*** Opening DOCUMENT SEGMENT ***

Amy Appleford, Associate Professor and Department Chair
Amy Appleford specializes in late medieval religious writing, urban and civic literature and culture, the history of the body, women’s literary cultures, visionary writing, reformation writing, the history of the book, and medieval and sixteenth-century drama.
Micah Goodrich, Assistant Professor
Micah Goodrich’s research explores the triangulation among nature, temporality, and (re)production to formulate a premodern trans theology of embodiment. Professor Goodrich considers how the cultural power of nature is invoked by medieval institutions to control embodiment, specifically the body’s power to create and transform.
Erin Murphy, Associate Professor
Erin Murphy’s research and teaching interests center on the intersection of literature and politics, with primary areas of focus in seventeenth-century English literature, and gender and sexuality studies more broadly.
Christopher Martin’s scholarly work in European Renaissance literature has come to focus particularly on age studies or “literary gerontology”: how old age was understood, misunderstood, and depicted in early modernity, amid the intergenerational politics that shaped period attitudes. An abiding interest in lyric poetry informs his work and his most recent research has taken up the self-conscious gendering that shapes early modern poetry’s lyric performativity and he is currently exploring how male English poets of the seventeenth century found themselves obliged to conceive their art’s “masculine line” anew in the presence of an emerging company of publishing female writers, whose rich accomplishments he examines more exclusively in his course on early modern women authors.
James Siemon’s research, teaching, and publications concentrate on the literature of early modern England, with particular focus on drama, especially by Shakespeare. He is interested in social history and theory, and especially in the socio-linguistic interaction between early modern literature and practical, everyday discourse.
Swen Voekel, Clinical Associate Professor
Swen Voekel has taught a broad range of courses on ancient, medieval, and Renaissance literature, as well as (more recently) courses on Holocaust history and literature. He has published articles on the English Renaissance poet Edmund Spenser and is completing a book that examines the theme of hospitality in epic literature from Homer to Milton.

*** Closing DOCUMENT SEGMENT ***
*** Opening SUPPLIED RECORDS ***

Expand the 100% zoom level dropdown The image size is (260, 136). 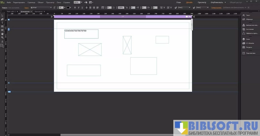81,2
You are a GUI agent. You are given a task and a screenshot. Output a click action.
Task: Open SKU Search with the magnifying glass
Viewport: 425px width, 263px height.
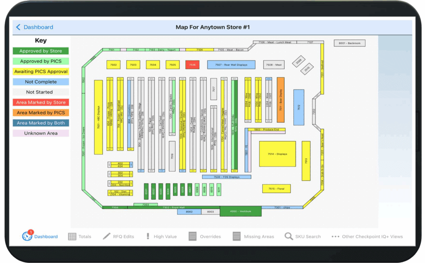tap(289, 236)
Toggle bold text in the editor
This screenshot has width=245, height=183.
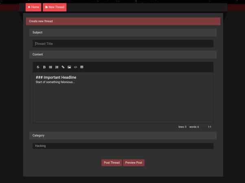[44, 67]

*** Closing SUPPLIED RECORDS ***

REQUIREMENT 1: Revise the faculty profiles starting at "James Siemon’s research, teaching, and" and ending at "Homer to Milton.", swapping "hospitality" for "exile".
REQUIREMENT 2:
Answer these about the faculty profiles:
(a) What is Micah Goodrich's title?
(b) Which century of English literature is a primary focus for Erin Murphy?
(c) Which poet has Swen Voekel published articles on?
Answer from the faculty profiles alone.

EXERCISE ANSWER 1:
James Siemon’s research, teaching, and publications concentrate on the literature of early modern England, with particular focus on drama, especially by Shakespeare. He is interested in social history and theory, and especially in the socio-linguistic interaction between early modern literature and practical, everyday discourse.
Swen Voekel, Clinical Associate Professor
Swen Voekel has taught a broad range of courses on ancient, medieval, and Renaissance literature, as well as (more recently) courses on Holocaust history and literature. He has published articles on the English Renaissance poet Edmund Spenser and is completing a book that examines the theme of exile in epic literature from Homer to Milton.

EXERCISE ANSWER 2:
(a) Assistant Professor
(b) The seventeenth century
(c) Edmund Spenser